The Rays signed Pat Burrell to a two-year, $16 million contract today. It's a hell of a deal for them. Burrell's been about as consistent a hitter as you can find in baseball: 125 OPS+ in 2008, 127 OPS+ in 2007, 122 OPS+ in 2006, 128 OPS+ in 2005. There's a little more variation in the years before that, but regardless, it's pretty clear what the Rays are getting from Burrell. He's a pretty crummy defensive player, but he'll DH for Tampa, so that's hardly a problem.
But while he's a great bargain for the Rays, Burrell represents a tremendous missed opportunity for the Braves and GM Frank Wren, who evidently had no interest in the idea of Burrell filling the sucking vortex of doom that is Atlanta's left field position.

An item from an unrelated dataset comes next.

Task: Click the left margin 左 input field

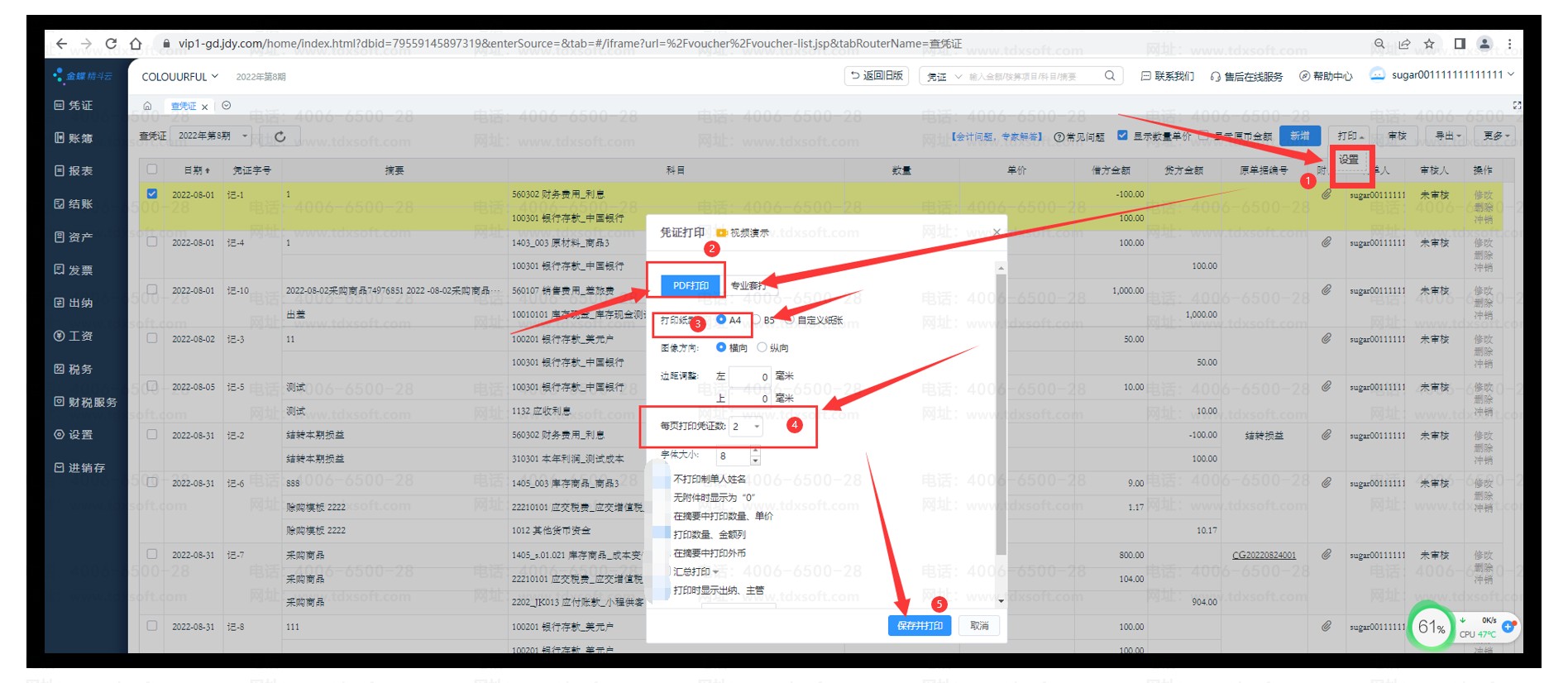Action: pos(749,377)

It's a little unfair to point at the numbers on this deal and castigate Wren for not signing Burrell to the same contract. There's no reason to believe Burrell would have signed the same deal with a non-contender like the Braves. He has a chance to compete for a World Series with the Rays, and there undoubtedly would have been an also-ran surcharge for the Braves. Burrell played his college ball in the state of Florida (at Miami, unfortunately), and it's entirely possible that he was willing to take a bit of a paycut to return to the Sunshine State.

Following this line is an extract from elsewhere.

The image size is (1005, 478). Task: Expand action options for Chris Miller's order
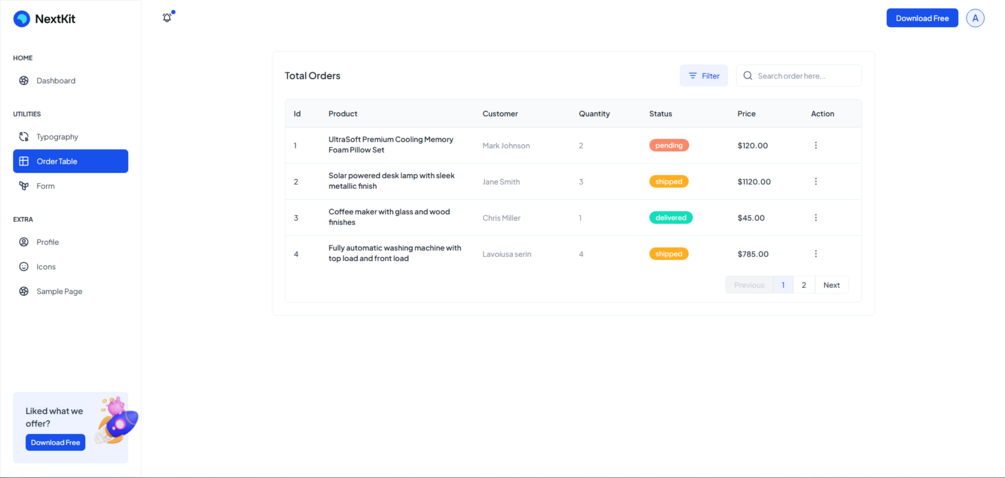coord(816,218)
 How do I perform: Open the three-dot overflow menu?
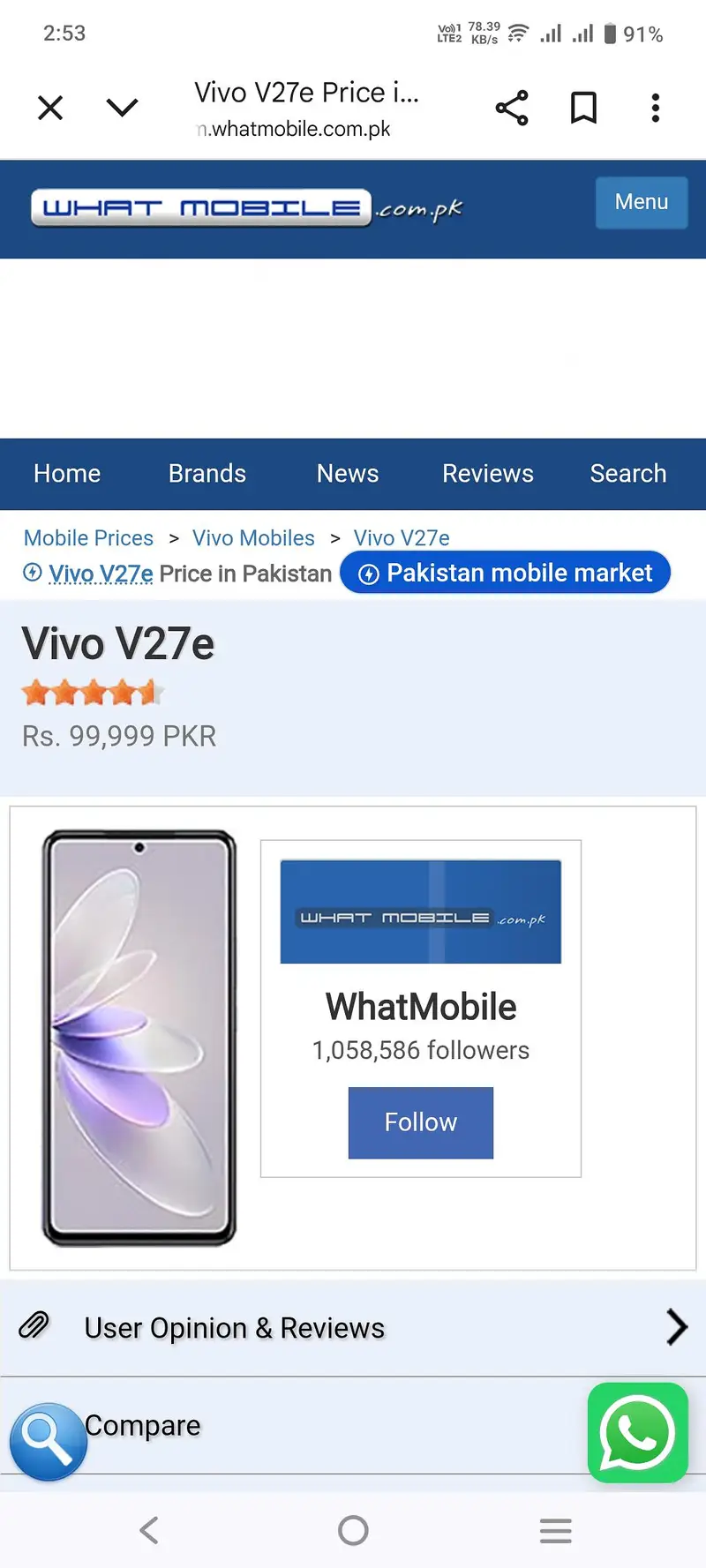655,108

So it's a little unfair to castigate Wren, but only a little. The Braves aren't big-time contenders any more, but they're still a desirable organization for a lot of reasons. They probably would have had to pay more for Burrell, but not an exorbitant sum. Even if you bump Burrell's salary from eight million a year to, say, 10 or 11 million, two years and $22 million for Pat Burrell is an eminently reasonable deal.

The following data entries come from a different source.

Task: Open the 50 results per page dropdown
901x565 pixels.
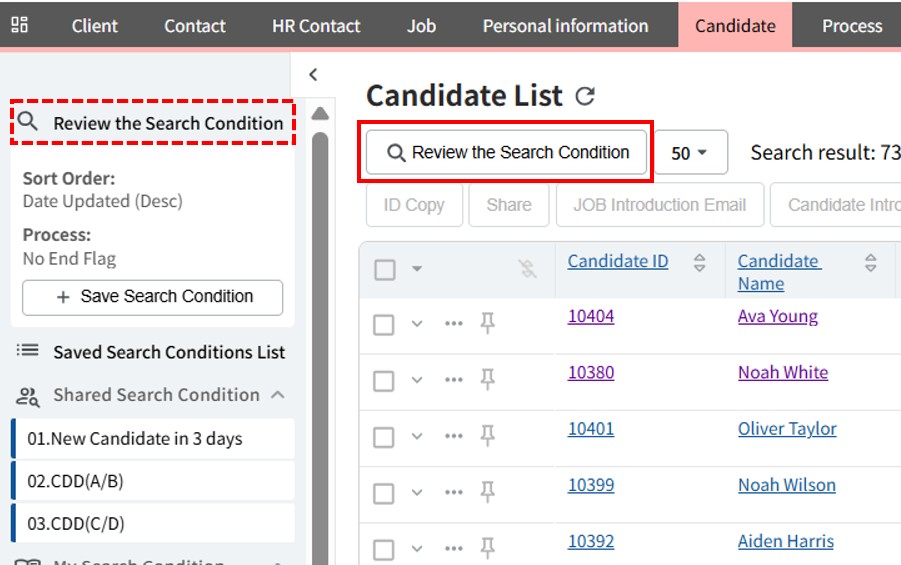Action: point(690,153)
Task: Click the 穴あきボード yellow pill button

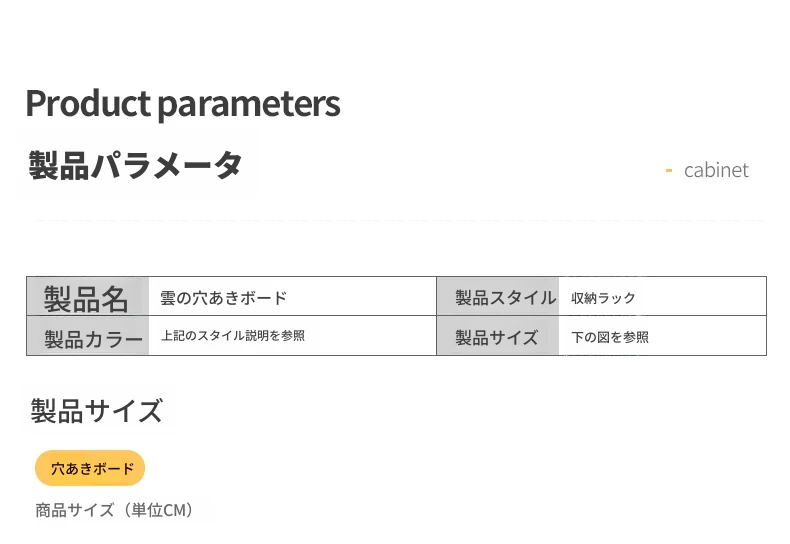Action: [x=90, y=468]
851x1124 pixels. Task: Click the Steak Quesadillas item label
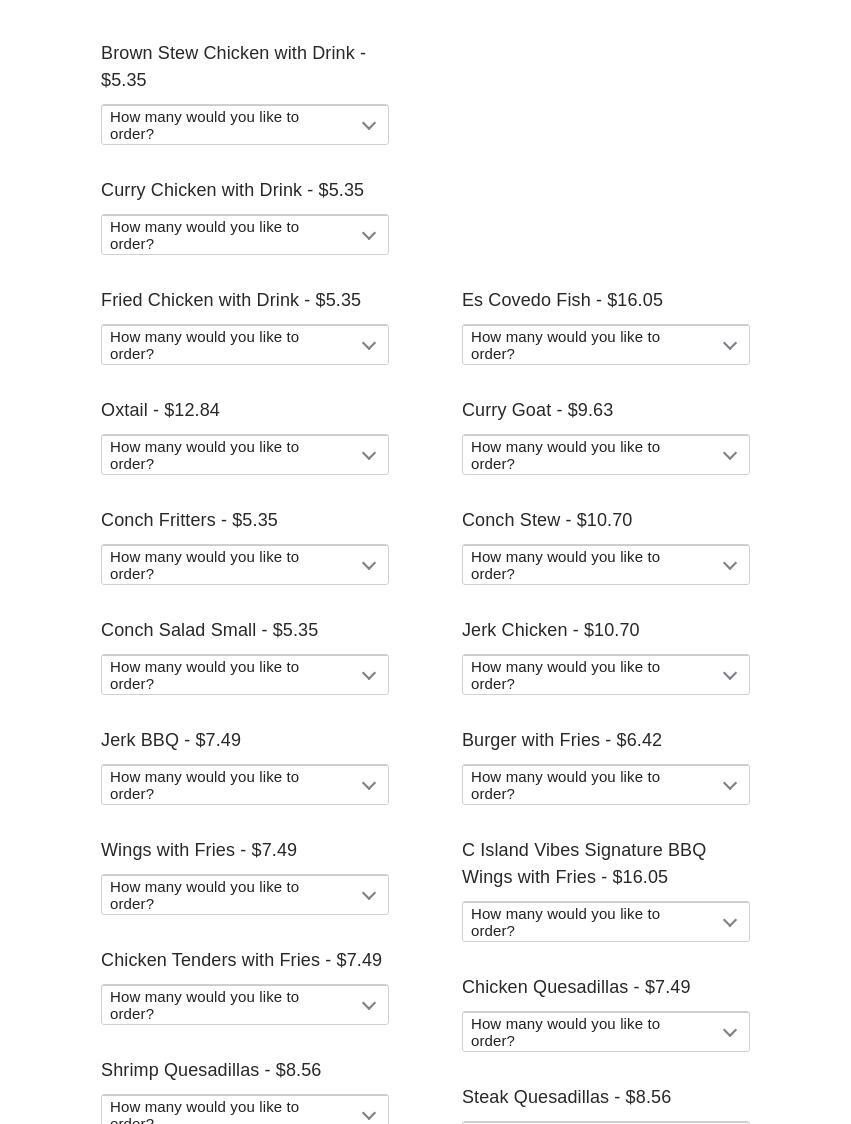(566, 1097)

Would adding Burrell to the Braves roster, as it is currently constituted, make Atlanta a contender? No. But it would certainly make Atlanta more competitive, and the more talent a team has, the less luck it needs to pull off a miracle playoff run.
And here's the thing: even if Burrell Wohlersed on the Braves, it wouldn't be a disaster. Almost by definition a two-year, $20 million contract can not become an albatross. More importantly, Burrell wouldn't be blocking some talented young player. Signing Burrell wouldn't impact Atlanta's rebuilding effort at all. Uber-prospect Jason Heyward isn't expected to be ready before 2010 anyway.